Saved data entries:
◇ ◇ ◇ ◇ ◇ ◇ ◇
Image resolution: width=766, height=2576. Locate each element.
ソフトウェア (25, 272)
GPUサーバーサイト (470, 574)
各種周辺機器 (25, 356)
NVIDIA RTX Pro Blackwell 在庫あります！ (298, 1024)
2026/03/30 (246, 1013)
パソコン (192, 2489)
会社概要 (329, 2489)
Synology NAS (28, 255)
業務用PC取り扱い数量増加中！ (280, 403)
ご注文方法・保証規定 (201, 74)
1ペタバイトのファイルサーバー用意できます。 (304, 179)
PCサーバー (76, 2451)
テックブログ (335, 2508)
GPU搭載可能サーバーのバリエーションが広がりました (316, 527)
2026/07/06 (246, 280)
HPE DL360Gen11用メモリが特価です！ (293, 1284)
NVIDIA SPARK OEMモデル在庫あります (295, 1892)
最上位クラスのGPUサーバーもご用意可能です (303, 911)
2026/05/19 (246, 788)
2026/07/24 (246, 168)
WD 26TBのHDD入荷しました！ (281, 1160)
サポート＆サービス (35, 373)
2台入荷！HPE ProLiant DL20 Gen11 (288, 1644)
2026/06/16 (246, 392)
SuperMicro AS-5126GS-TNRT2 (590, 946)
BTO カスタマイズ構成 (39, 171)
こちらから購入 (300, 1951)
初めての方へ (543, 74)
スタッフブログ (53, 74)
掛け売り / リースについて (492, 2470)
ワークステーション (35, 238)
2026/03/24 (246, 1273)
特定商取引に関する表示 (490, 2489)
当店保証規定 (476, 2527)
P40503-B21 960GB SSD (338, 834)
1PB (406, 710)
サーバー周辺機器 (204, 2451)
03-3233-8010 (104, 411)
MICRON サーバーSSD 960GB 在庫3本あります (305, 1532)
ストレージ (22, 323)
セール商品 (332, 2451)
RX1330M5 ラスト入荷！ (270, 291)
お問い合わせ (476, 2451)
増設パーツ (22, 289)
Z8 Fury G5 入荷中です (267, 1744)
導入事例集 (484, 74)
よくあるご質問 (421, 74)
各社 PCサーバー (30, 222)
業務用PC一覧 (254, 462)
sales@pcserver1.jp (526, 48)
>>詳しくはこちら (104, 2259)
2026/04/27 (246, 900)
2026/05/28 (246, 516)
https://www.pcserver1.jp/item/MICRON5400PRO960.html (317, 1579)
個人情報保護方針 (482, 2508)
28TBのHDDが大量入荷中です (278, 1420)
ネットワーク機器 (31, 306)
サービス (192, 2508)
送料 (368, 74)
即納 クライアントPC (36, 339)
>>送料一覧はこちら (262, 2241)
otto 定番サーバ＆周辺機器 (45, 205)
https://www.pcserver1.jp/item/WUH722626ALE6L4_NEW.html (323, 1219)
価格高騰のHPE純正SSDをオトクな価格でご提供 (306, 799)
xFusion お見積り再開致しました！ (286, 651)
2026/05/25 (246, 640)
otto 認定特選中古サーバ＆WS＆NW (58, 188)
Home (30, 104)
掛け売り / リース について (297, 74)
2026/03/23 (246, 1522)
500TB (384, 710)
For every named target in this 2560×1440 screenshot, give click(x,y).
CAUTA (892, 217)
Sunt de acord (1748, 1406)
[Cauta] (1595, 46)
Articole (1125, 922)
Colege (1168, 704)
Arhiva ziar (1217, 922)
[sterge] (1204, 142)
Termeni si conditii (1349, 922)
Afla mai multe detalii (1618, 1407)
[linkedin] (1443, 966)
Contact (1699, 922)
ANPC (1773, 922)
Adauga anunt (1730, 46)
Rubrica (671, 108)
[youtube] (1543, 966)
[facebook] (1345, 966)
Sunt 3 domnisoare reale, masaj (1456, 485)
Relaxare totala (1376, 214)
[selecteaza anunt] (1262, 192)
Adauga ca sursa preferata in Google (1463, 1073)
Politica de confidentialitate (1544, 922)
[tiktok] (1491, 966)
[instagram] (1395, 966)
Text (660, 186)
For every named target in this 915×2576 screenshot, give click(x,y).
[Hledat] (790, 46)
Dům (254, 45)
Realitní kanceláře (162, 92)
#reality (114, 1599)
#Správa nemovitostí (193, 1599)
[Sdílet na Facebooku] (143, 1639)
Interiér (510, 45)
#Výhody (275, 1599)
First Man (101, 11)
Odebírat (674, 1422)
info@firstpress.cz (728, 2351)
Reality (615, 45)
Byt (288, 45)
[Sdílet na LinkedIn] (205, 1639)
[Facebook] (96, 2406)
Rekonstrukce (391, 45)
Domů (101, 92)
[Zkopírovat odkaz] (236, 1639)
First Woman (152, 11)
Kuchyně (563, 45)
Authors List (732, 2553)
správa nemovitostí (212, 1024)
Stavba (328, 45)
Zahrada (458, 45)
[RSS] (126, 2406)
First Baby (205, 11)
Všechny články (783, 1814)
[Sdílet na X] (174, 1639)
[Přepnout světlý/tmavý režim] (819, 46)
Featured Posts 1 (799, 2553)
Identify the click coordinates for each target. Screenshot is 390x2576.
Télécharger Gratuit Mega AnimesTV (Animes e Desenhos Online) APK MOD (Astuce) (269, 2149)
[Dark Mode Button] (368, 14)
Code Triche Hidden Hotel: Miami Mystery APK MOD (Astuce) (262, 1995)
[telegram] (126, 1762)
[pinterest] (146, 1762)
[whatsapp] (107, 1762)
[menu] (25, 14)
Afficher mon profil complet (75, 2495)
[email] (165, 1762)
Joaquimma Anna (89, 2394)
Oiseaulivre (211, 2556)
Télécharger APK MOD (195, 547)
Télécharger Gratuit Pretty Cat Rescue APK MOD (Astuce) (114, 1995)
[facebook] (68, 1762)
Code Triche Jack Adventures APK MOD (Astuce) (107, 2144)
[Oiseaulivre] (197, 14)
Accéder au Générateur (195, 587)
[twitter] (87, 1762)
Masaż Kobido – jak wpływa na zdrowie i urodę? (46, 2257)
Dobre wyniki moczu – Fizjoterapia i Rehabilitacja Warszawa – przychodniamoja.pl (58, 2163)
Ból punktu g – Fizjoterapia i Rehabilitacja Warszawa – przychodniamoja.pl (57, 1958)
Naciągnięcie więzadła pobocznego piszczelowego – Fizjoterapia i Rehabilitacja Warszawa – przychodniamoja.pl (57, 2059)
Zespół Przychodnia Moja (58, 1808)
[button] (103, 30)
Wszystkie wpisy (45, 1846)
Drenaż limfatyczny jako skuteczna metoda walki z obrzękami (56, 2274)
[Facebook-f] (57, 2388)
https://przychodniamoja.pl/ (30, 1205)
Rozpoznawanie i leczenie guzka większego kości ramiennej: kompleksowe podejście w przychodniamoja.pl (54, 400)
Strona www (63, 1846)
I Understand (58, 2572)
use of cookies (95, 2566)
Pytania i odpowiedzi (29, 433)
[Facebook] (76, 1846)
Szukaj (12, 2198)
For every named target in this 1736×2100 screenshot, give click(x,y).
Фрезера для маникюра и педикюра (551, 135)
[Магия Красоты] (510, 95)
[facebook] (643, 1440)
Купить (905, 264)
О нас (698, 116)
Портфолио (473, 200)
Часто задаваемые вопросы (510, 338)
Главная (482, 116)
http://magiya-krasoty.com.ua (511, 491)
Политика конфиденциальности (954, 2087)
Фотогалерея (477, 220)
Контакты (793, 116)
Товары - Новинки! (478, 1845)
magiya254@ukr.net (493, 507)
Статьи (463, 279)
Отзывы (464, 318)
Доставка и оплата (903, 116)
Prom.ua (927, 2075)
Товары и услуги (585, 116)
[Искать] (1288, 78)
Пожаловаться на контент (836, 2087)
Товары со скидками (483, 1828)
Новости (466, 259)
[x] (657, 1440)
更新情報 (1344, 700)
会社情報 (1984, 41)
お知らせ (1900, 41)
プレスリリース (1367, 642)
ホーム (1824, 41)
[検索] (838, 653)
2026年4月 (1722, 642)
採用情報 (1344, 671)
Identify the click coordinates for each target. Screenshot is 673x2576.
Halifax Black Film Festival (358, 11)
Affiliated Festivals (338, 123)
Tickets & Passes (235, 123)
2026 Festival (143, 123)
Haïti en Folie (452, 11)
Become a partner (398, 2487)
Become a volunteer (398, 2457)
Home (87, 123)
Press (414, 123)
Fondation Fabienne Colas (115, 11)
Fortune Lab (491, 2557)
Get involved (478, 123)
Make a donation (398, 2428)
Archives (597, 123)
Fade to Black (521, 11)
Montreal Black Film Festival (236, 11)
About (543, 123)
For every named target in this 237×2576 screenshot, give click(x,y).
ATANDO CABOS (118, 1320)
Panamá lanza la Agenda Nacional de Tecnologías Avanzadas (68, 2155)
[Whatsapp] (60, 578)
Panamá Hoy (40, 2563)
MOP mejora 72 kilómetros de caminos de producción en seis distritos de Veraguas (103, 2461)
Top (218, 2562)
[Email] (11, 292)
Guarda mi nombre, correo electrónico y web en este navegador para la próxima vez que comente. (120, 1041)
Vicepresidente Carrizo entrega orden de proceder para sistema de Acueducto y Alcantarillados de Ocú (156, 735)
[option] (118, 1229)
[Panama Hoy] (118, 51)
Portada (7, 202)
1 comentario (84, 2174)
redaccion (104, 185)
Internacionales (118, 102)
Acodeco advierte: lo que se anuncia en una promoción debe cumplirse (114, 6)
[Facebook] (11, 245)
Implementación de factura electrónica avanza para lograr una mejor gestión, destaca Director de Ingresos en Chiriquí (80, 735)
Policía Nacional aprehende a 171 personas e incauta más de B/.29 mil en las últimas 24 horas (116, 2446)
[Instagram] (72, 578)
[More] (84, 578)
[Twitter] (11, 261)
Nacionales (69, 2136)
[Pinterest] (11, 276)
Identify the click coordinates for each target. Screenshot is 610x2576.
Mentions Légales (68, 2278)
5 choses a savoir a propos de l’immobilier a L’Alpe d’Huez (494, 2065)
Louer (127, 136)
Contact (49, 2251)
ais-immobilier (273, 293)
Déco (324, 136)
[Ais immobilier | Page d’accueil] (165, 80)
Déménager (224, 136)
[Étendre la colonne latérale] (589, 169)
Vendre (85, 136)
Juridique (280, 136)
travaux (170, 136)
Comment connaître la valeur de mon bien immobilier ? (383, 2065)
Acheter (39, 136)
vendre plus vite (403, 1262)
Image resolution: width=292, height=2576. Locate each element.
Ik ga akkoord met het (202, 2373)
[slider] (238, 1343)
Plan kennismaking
◇ ◇ ◇ ◇ ◇ ◇ ◇
When you reach the line with "[Zkopírovat odkaz] (236, 1639)" in the records above, start writing out lines exactly, and stop once the line with "For every named target in this 1736×2100" has been written; include nothing else.

[Zkopírovat odkaz] (236, 1639)
First Woman (152, 11)
Kuchyně (563, 45)
Authors List (732, 2553)
správa nemovitostí (212, 1024)
Stavba (328, 45)
Zahrada (458, 45)
[RSS] (126, 2406)
First Baby (205, 11)
Všechny články (783, 1814)
[Sdílet na X] (174, 1639)
[Přepnout světlý/tmavý režim] (819, 46)
Featured Posts 1 (799, 2553)
Identify the click coordinates for each target. Screenshot is 390x2576.
Télécharger Gratuit Mega AnimesTV (Animes e Desenhos Online) APK MOD (Astuce) (269, 2149)
[Dark Mode Button] (368, 14)
Code Triche Hidden Hotel: Miami Mystery APK MOD (Astuce) (262, 1995)
[telegram] (126, 1762)
[pinterest] (146, 1762)
[whatsapp] (107, 1762)
[menu] (25, 14)
Afficher mon profil complet (75, 2495)
[email] (165, 1762)
Joaquimma Anna (89, 2394)
Oiseaulivre (211, 2556)
Télécharger APK MOD (195, 547)
Télécharger Gratuit Pretty Cat Rescue APK MOD (Astuce) (114, 1995)
[facebook] (68, 1762)
Code Triche Jack Adventures APK MOD (Astuce) (107, 2144)
[Oiseaulivre] (197, 14)
Accéder au Générateur (195, 587)
[twitter] (87, 1762)
Masaż Kobido – jak wpływa na zdrowie i urodę? (46, 2257)
Dobre wyniki moczu – Fizjoterapia i Rehabilitacja Warszawa – przychodniamoja.pl (58, 2163)
Ból punktu g – Fizjoterapia i Rehabilitacja Warszawa – przychodniamoja.pl (57, 1958)
Naciągnięcie więzadła pobocznego piszczelowego – Fizjoterapia i Rehabilitacja Warszawa – przychodniamoja.pl (57, 2059)
Zespół Przychodnia Moja (58, 1808)
[button] (103, 30)
Wszystkie wpisy (45, 1846)
Drenaż limfatyczny jako skuteczna metoda walki z obrzękami (56, 2274)
[Facebook-f] (57, 2388)
https://przychodniamoja.pl/ (30, 1205)
Rozpoznawanie i leczenie guzka większego kości ramiennej: kompleksowe podejście w przychodniamoja.pl (54, 400)
Strona www (63, 1846)
I Understand (58, 2572)
use of cookies (95, 2566)
Pytania i odpowiedzi (29, 433)
[Facebook] (76, 1846)
Szukaj (12, 2198)
For every named target in this 1736×2100 screenshot, give click(x,y).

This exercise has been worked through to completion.